Colesterol y triglicéridos altos

Si se pregunta si teniendo los niveles de colesterol y triglicéridos altos debe cambiar de aceite de oliva a aceite de girasol este artículo le ayudará a despejar dudas.  ¿Es más sano el aceite de girasol o solo se debe cambiar cuando el colesterol nos marca unos niveles elevados?

En primer lugar aclararemos que el colesterol es una sustancia cerosa que se encuentra en las grasas de la sangre. Para que el cuerpo continúe produciendo células sanas necesita colesterol, tener colesterol alto puede aumentar el riesgo de sufrir una enfermedad cardíaca.

Cuando se tiene el colesterol alto se da la posibilidad de que se creen depósitos grasos en los vasos sanguíneos. Con el tiempo, estos depósitos dificultan que la sangre fluya a través de las arterias. Cuando esto ocurre hay posibilidades de que el corazón ya no reciba toda la sangre rica en oxígeno que necesita, lo que aumenta el riesgo de sufrir un ataque cardíaco. El hecho de que llegue menos sangre al cerebro además puede provocar un accidente cerebrovascular.

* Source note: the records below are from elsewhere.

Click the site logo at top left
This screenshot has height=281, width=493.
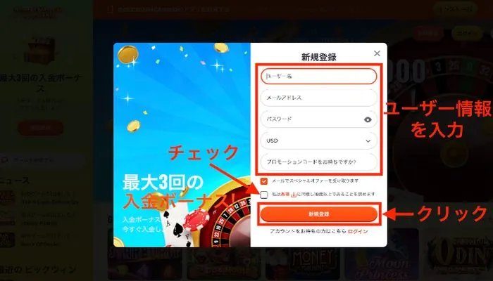pyautogui.click(x=38, y=13)
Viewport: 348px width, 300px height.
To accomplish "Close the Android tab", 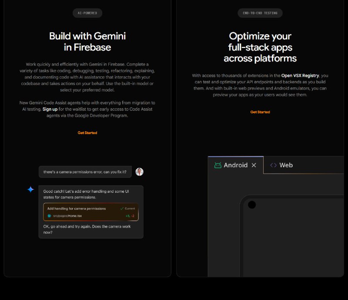I will [254, 165].
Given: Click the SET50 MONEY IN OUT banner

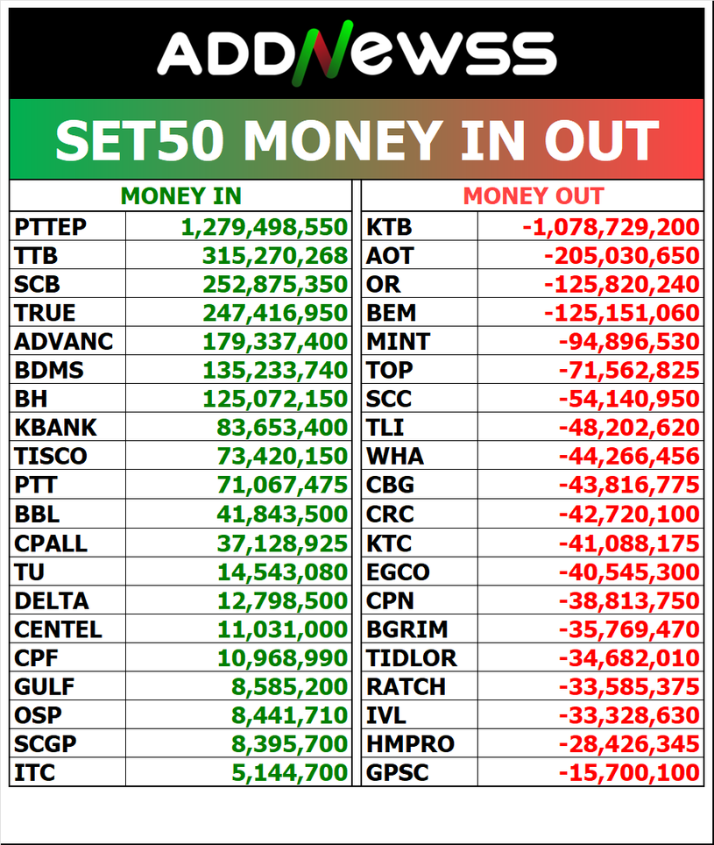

Tener el colesterol alto puede ser hereditario, aunque suele ser el resultado de la elección de un modo de vida poco saludable; por lo tanto, se puede prevenir facilmente y tratar. Llevar una dieta saludable, hacer ejercicio regularmente y, a veces, tomar algún tratamiento pueden lograr mucho para reducir el colesterol alto.

¿Que podémos hacer para rebajar los niveles de colesterol ?

Ventajas del aceite de oliva y ventajas del aceite de girasol

Desde hace mucho tiempo se conoce que el aceite de girasol puede aportar a la dieta esteroles vegetales que disminuyen la absorción del colesterol en el tubo digestivo, produciendo una reducción del colesterol LDL sin afectar al colesterol HDL o a los triglicéridos. Por este motivo es posible que haya médicos que recomienden tomarlo como medida preventiva o complementaria para un determinado tratamiento, en lugar del aceite de oliva.

Estos esteroles vegetales podemos encontrarlos también en las legumbres, además de en frutos secos, pan y vegetales (en todos estos últimos en menor medida, pero aun así muy recomendables).

Por otro lado, son muy numerosos los estudios que arrojan luz sobre una gran cantidad de propiedades que aporta el aceite de oliva virgen extra a nuestro organismo. El principal y más destacable es sin duda el ácido oleico (ácido graso mono insaturado), cuyo poder no solo reduce el colesterol LDL sino que aumenta el colesterol HDL, comúnmente conocido como colesterol “bueno”. Además del ácido oleico, el aceite de oliva tiene un alto nivel de vitaminas liposolubles, especialmente la vitamina E y antioxidantes.

Ante esta disyuntiva para atajar el problema, siempre es más recomendable seguir tomando aceite de oliva, especialmente el virgen extra. Se puede tomar crudo o se puede usar para preparar platos más elaborados, como los que componen la dieta mediterránea.

Síntomas

Los niveles altos de triglicéridos suelen venir casi siempre de problemas de sobrepeso u obesidad, de un consumo excesivo de alcohol, de dietas ricas en azúcares refinados o de fumar.

Son factores que hacen que nuestro cuerpo se vuelva contra nosotros y nos cree problemas de salud graves.

Por ello es recomendable hacer ejercicio periódico y una buena dieta, como la mediterránea, que incluye en uno de sus pilares el aceite de oliva.